YOUR GOAL => Your answer should hold exactly the lines below from the line with "Given: Start the CPU Multi Core test" through the line with "Given: Click the image", both included, and no pictures at all.

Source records
▬▬▬
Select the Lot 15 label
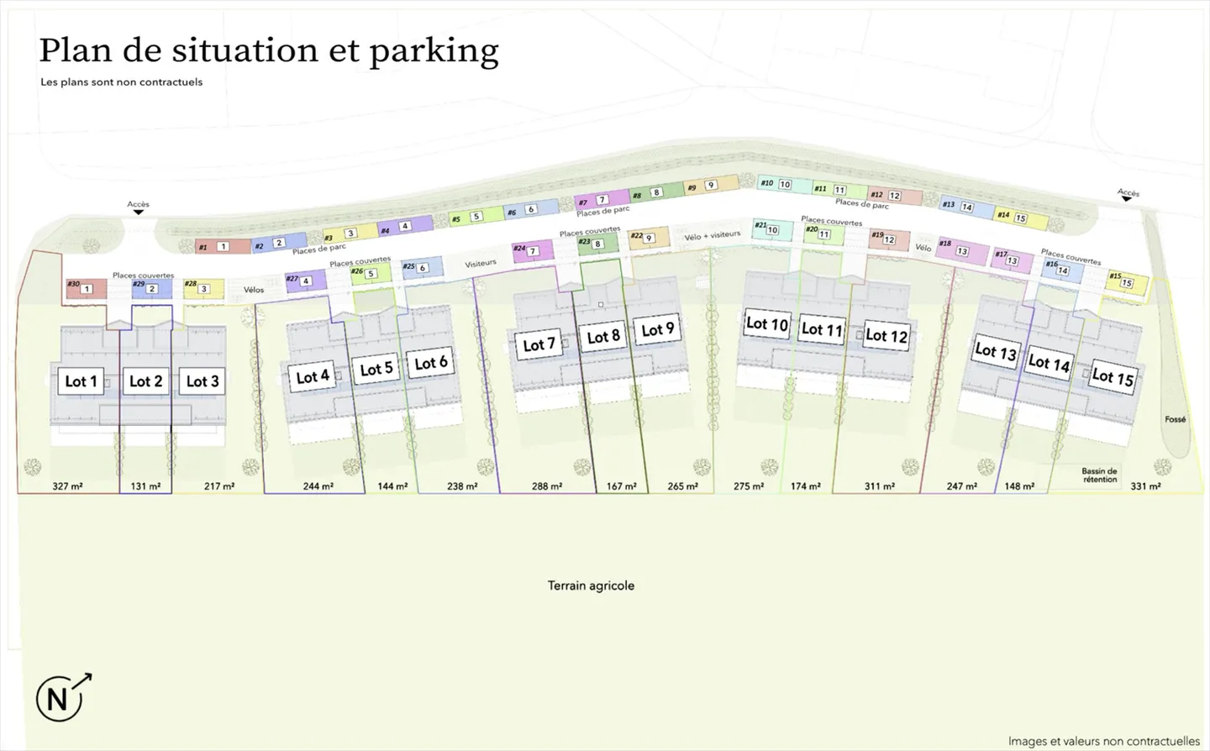1210x751 pixels. coord(1112,377)
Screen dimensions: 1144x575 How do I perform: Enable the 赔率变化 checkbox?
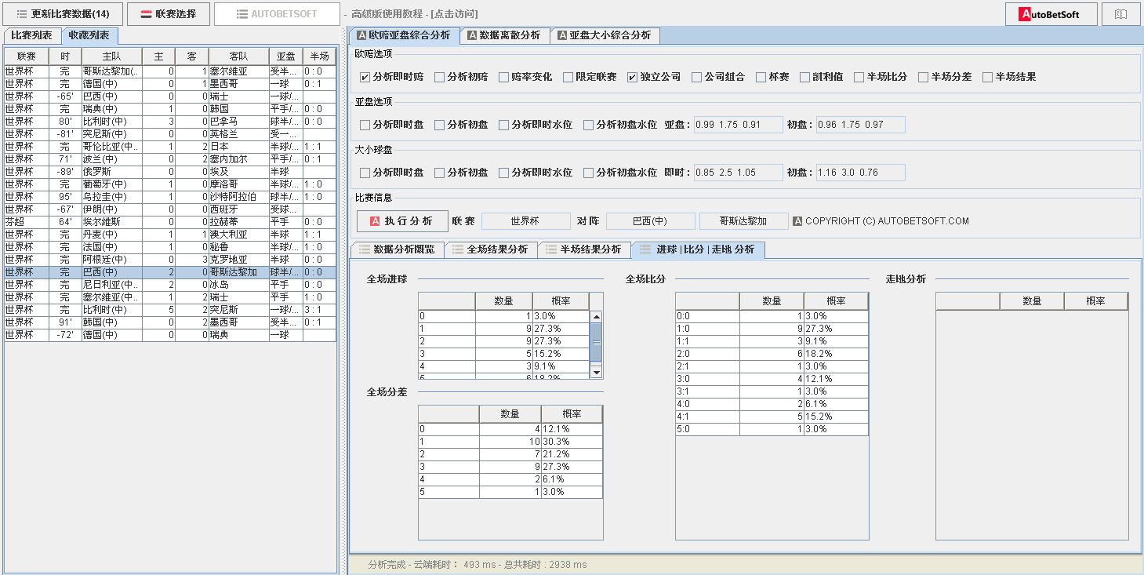coord(503,77)
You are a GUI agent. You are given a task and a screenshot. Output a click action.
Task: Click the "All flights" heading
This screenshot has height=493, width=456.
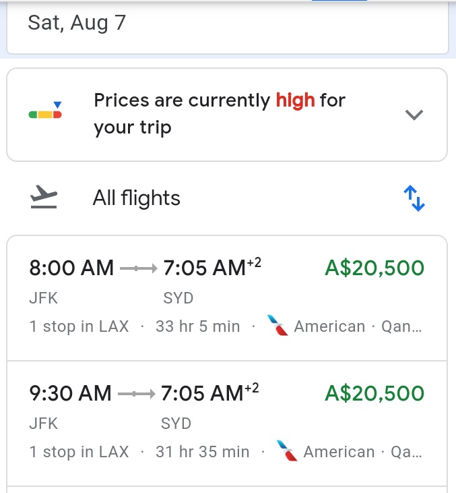click(x=137, y=198)
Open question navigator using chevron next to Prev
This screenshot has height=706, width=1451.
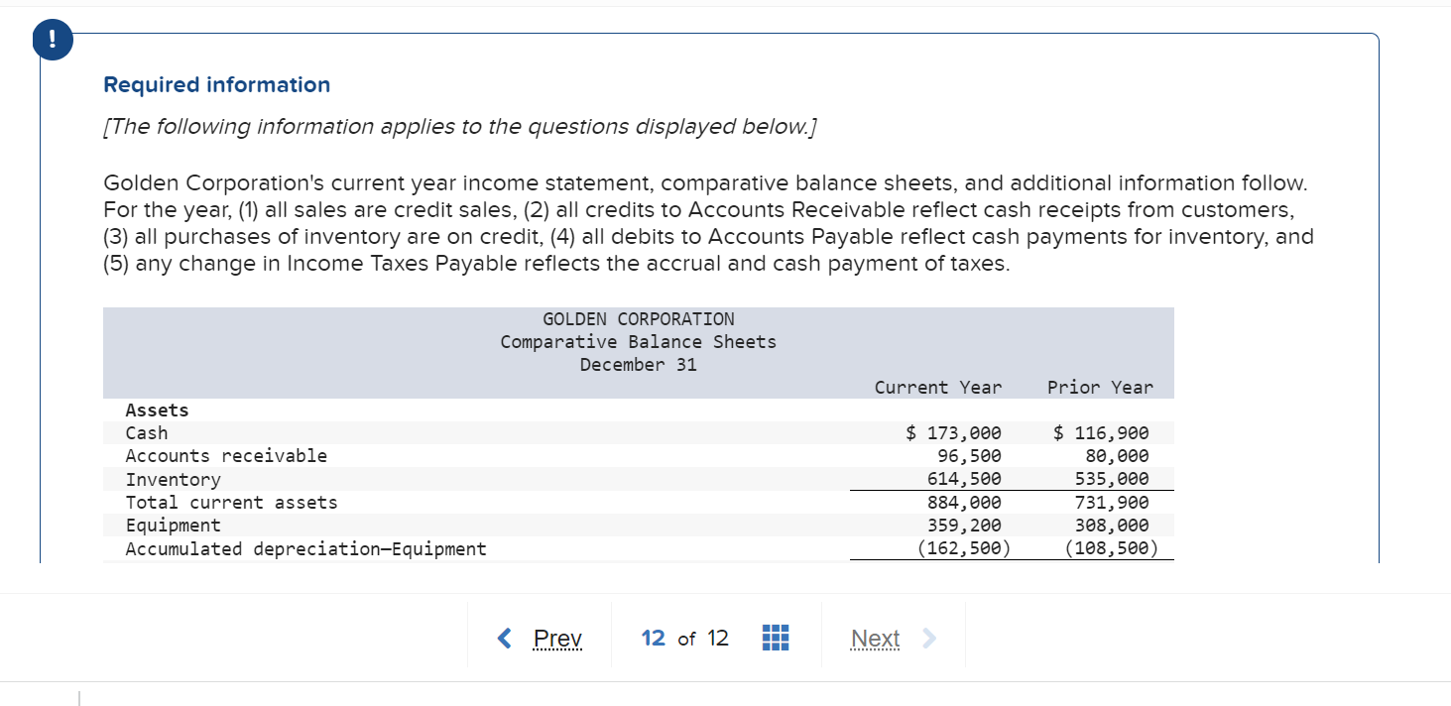point(504,639)
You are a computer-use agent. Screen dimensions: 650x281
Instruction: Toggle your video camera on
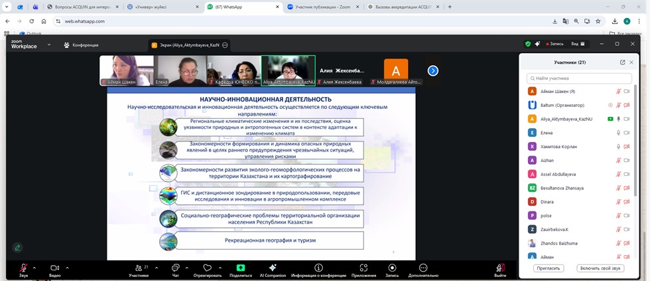tap(54, 268)
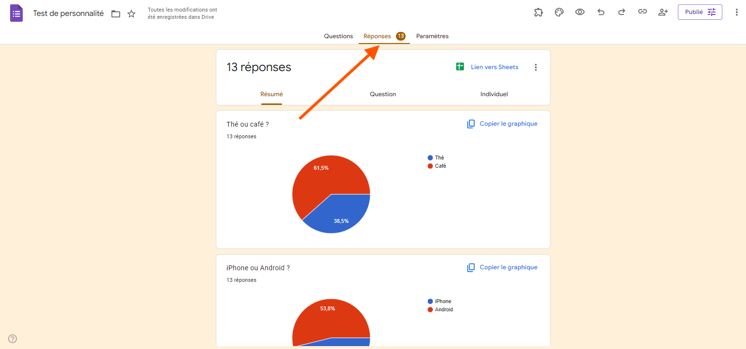
Task: Click the Copier le graphique icon for Thé ou café
Action: [x=470, y=124]

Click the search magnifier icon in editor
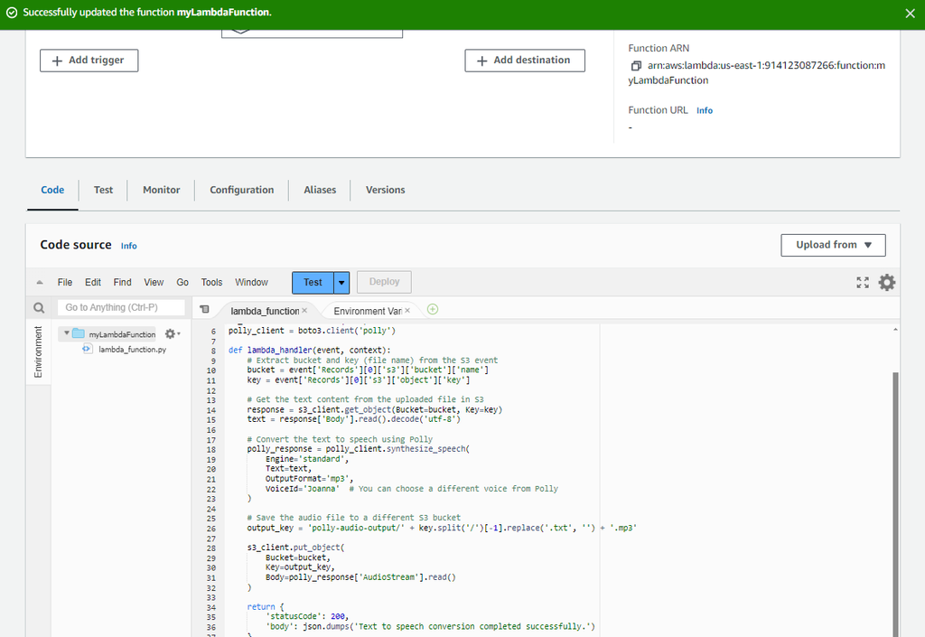(39, 308)

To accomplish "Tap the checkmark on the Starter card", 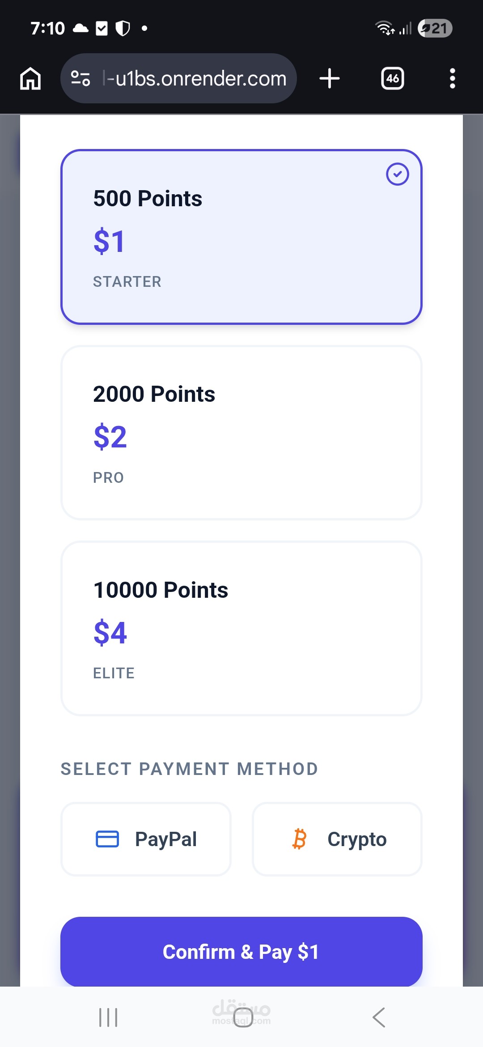I will click(x=397, y=174).
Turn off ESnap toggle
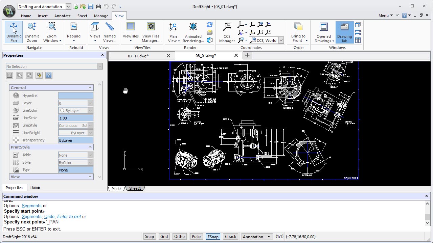The width and height of the screenshot is (433, 243). click(213, 237)
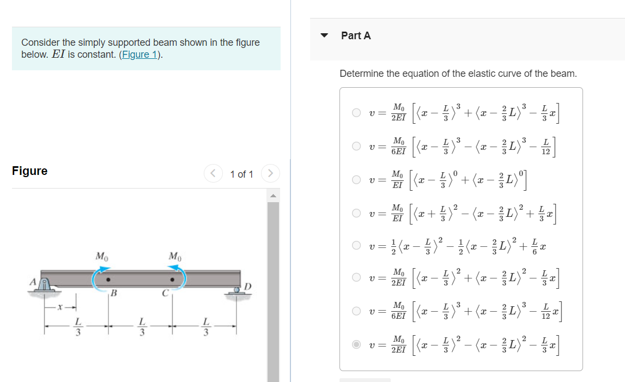
Task: Select the first elastic curve answer option
Action: [x=355, y=113]
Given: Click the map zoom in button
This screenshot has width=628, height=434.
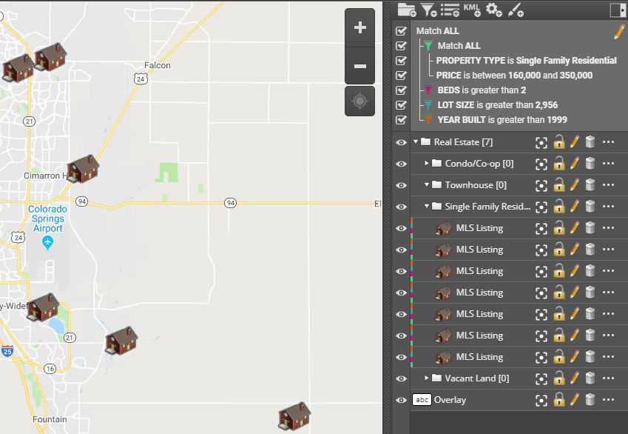Looking at the screenshot, I should [x=359, y=27].
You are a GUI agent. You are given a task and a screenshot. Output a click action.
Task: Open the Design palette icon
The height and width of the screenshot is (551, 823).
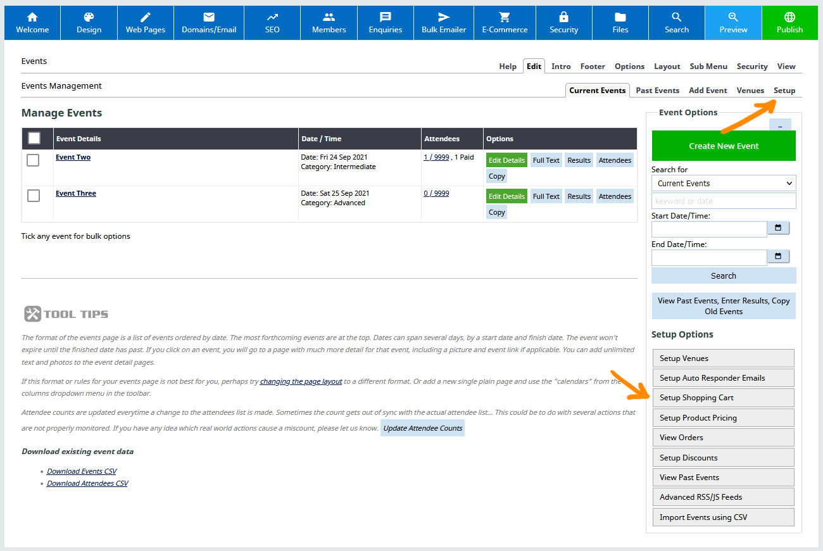(x=89, y=18)
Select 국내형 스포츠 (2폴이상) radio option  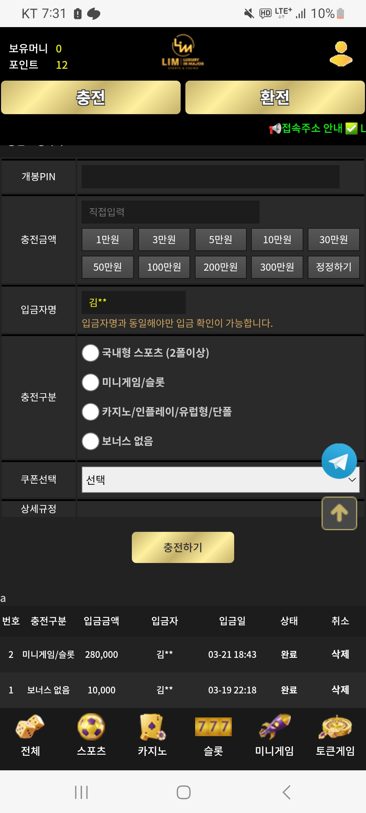pyautogui.click(x=90, y=353)
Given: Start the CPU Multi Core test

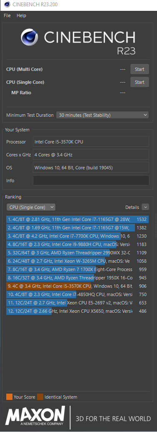Looking at the screenshot, I should coord(140,69).
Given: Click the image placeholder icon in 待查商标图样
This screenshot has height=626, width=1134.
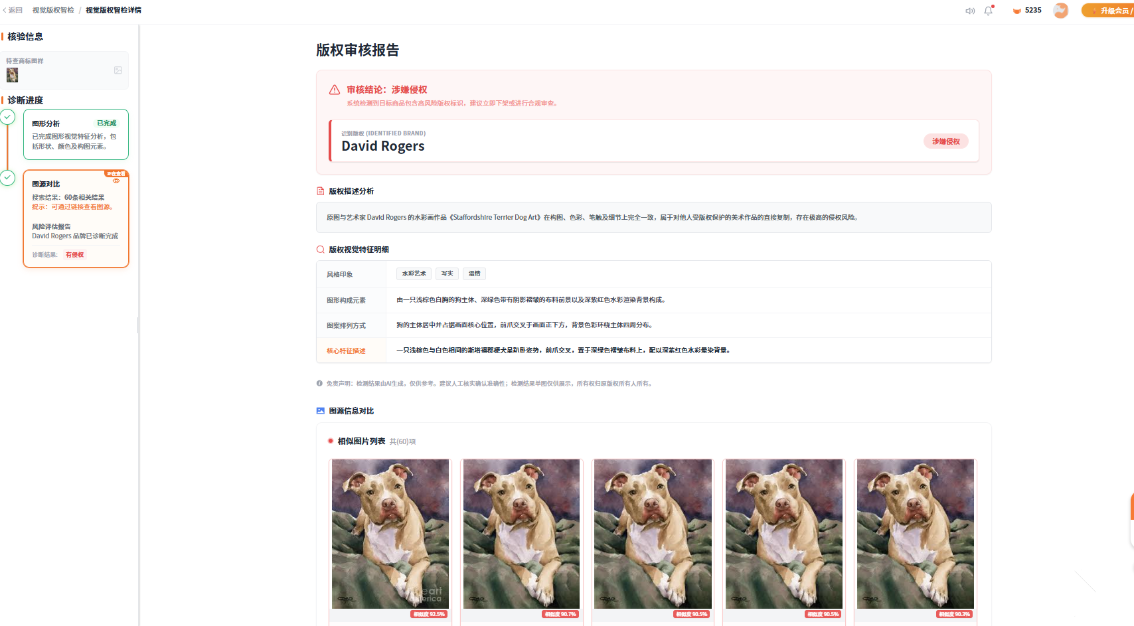Looking at the screenshot, I should (x=118, y=70).
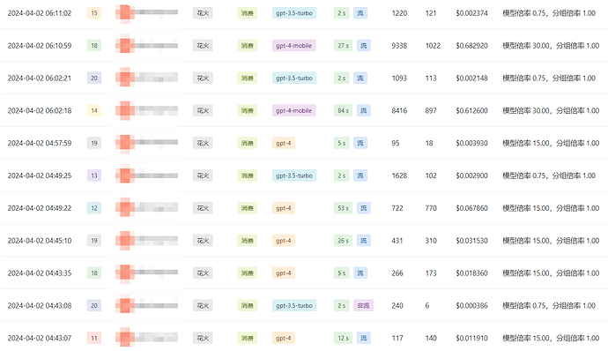
Task: Click the 84 s duration tag
Action: pos(343,110)
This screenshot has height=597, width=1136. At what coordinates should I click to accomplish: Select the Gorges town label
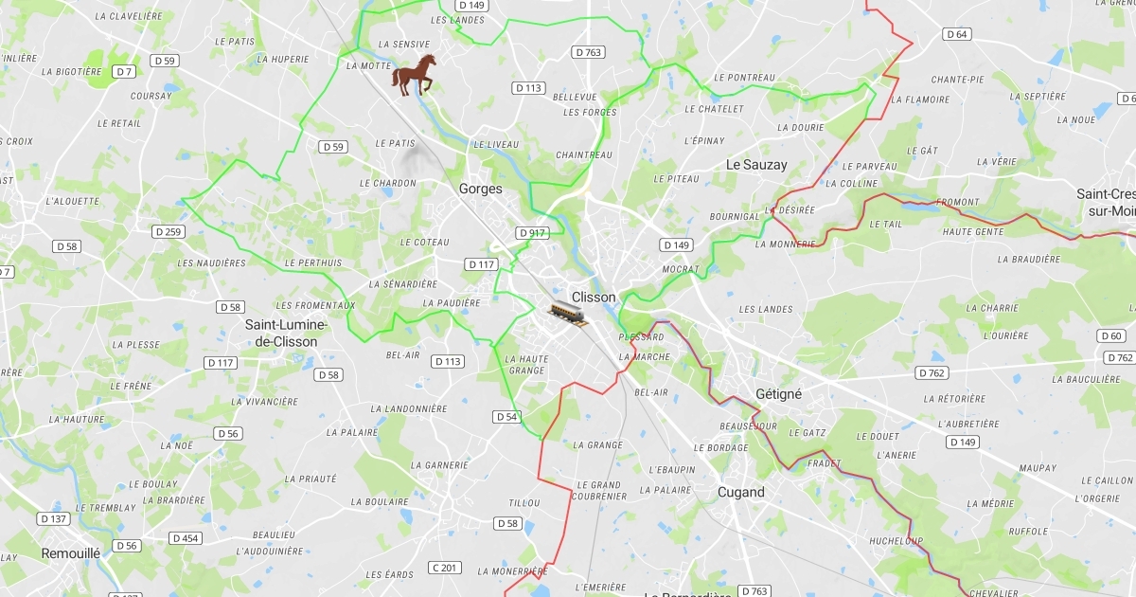(x=481, y=189)
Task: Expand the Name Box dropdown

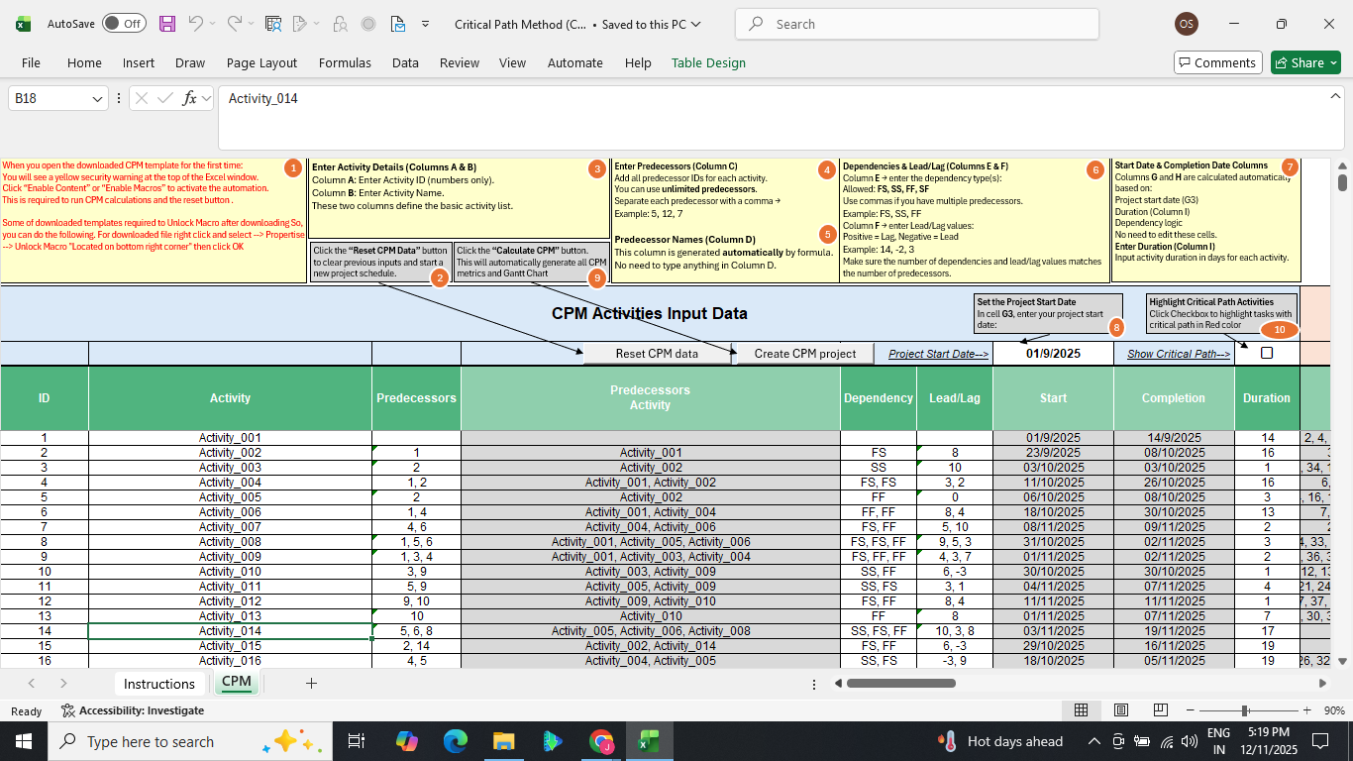Action: (97, 98)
▬▬▬
EXPECTED ANSWER =>
Given: Start the CPU Multi Core test

Looking at the screenshot, I should coord(140,69).
Given: Click the image placeholder icon in 待查商标图样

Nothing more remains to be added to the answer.